Tuesday, September 29, 2015

Red Wheelbarrow for William Carlos Williams

So much depends upon                                           Sept 29 2015
a red wheel barrow
glazed with rain
beside the white chickens.

Dust road shimmer, another dry afternoon
Cloudburst enough for runnels
And rotting spilt grain,
A week’s worth of grain
On the ground, near the coop
But not enough for new corn
Or unshrivel beans.
She sends the children,
Barrow tippers of grain, now
mixed with rotgut bottles in the
knobbyshade tree roots,
to a neighbor, and watches
the chickens peck peck peck
at precious scattered gold.
Yellow marks and cigarette ‘O’s
on her arms and ankles
wait for new color.

There was no money to paint the house
but, soon, she would be vivid as sunset.

Cutting the Cord

Your long silence
You could be dead.
But, so could I.

Awake alternatives a stately reel
in quarter time.
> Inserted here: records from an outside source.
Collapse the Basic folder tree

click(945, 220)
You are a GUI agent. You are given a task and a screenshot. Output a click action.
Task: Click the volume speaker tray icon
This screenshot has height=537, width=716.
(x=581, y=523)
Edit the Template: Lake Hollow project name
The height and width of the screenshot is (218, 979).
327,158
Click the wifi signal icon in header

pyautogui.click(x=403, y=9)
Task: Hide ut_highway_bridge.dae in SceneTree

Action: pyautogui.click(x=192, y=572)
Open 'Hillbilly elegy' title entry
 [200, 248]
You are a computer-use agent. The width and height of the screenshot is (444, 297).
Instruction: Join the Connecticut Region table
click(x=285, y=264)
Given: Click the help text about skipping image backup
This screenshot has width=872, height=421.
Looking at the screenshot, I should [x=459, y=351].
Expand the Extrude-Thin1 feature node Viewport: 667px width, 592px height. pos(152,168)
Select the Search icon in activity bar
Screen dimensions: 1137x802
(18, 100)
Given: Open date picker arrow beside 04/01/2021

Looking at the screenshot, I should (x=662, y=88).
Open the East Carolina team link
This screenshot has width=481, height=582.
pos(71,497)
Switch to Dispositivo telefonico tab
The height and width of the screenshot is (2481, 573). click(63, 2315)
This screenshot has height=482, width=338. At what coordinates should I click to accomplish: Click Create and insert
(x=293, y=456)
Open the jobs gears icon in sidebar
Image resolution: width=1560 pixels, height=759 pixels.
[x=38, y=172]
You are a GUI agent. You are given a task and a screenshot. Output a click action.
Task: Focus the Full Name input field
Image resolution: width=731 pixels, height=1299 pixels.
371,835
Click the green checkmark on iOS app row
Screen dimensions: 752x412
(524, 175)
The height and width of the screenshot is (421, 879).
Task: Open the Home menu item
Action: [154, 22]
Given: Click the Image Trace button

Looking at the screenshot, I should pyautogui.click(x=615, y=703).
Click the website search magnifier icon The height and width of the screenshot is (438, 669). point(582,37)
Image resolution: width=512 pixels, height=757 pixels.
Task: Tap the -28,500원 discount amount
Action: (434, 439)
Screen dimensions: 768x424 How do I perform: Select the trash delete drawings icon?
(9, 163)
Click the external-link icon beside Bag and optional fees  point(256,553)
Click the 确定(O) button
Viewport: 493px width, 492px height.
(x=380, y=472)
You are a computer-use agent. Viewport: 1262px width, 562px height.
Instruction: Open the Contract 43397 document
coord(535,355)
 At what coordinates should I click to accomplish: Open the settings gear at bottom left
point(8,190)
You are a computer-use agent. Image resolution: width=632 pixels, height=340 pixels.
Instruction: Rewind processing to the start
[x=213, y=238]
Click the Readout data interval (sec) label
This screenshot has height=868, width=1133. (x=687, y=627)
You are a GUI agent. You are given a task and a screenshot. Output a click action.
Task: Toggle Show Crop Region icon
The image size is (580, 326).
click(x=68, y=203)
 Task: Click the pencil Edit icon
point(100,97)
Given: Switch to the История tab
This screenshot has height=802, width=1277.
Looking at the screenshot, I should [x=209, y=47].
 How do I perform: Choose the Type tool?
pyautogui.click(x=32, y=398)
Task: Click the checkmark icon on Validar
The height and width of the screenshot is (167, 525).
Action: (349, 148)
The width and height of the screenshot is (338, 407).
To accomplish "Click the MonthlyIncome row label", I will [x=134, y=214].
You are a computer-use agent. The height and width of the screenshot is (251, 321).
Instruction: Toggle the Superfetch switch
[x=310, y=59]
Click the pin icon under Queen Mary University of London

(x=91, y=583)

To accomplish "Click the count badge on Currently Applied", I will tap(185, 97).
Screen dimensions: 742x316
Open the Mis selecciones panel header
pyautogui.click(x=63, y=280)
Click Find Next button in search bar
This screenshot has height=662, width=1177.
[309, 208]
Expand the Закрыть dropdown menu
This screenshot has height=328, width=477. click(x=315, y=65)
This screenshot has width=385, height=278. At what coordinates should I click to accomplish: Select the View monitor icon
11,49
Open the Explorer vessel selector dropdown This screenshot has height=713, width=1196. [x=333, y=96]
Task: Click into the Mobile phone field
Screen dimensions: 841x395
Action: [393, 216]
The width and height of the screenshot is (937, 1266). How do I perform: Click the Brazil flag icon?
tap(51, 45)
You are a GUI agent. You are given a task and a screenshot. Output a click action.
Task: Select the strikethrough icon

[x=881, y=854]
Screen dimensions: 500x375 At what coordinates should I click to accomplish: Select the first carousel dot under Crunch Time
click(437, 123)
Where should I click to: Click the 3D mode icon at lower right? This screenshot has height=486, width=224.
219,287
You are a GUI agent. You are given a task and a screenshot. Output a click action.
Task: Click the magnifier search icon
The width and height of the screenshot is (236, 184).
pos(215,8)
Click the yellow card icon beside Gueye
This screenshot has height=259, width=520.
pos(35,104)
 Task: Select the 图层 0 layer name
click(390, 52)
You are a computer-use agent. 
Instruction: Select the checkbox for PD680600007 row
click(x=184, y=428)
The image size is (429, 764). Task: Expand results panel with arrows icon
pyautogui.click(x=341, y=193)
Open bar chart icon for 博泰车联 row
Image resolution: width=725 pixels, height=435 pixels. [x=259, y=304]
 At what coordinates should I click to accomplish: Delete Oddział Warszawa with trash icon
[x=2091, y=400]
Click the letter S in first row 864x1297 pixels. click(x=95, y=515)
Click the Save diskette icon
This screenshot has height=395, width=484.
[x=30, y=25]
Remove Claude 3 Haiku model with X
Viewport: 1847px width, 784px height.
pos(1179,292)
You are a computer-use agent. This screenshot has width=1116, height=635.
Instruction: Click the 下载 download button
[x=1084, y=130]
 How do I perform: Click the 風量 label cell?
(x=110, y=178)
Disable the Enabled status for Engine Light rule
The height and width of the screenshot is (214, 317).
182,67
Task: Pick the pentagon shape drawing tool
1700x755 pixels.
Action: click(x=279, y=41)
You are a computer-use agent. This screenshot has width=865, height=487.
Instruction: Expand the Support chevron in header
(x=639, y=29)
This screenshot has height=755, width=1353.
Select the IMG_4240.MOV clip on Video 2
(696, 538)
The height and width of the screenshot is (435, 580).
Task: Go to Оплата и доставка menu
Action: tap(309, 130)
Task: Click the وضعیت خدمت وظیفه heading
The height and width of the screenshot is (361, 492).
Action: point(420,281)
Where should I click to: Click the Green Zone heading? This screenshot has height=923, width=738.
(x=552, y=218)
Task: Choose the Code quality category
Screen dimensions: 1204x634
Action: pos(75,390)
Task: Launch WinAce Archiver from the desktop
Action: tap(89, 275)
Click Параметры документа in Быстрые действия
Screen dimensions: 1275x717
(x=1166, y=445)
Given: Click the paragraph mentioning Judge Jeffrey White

The fiddler
switches to a dirge and a
rotating paceline parades
through places I have lived.

It passes your door, pauses.
You do not emerge, not even
for the cymbals, not even
for the hurdy gurdy man.

New York October


We spend the equinox together
testing, toes frozen in puddles,
testing if I can live in
darkness, on streets of quiet except
for the trash collector and the
cries of pimps beating the last few
pennies from crack whores.

You have already rejected my
sunrise. It made you squint and plead
for inner corridors and musty Victorian
drapes and carved doors locked with
fobbed keys.

We share a $2.95 breakfast special at
Moondance.  You pay the check.
I leave a $5 tip before I dive into the light.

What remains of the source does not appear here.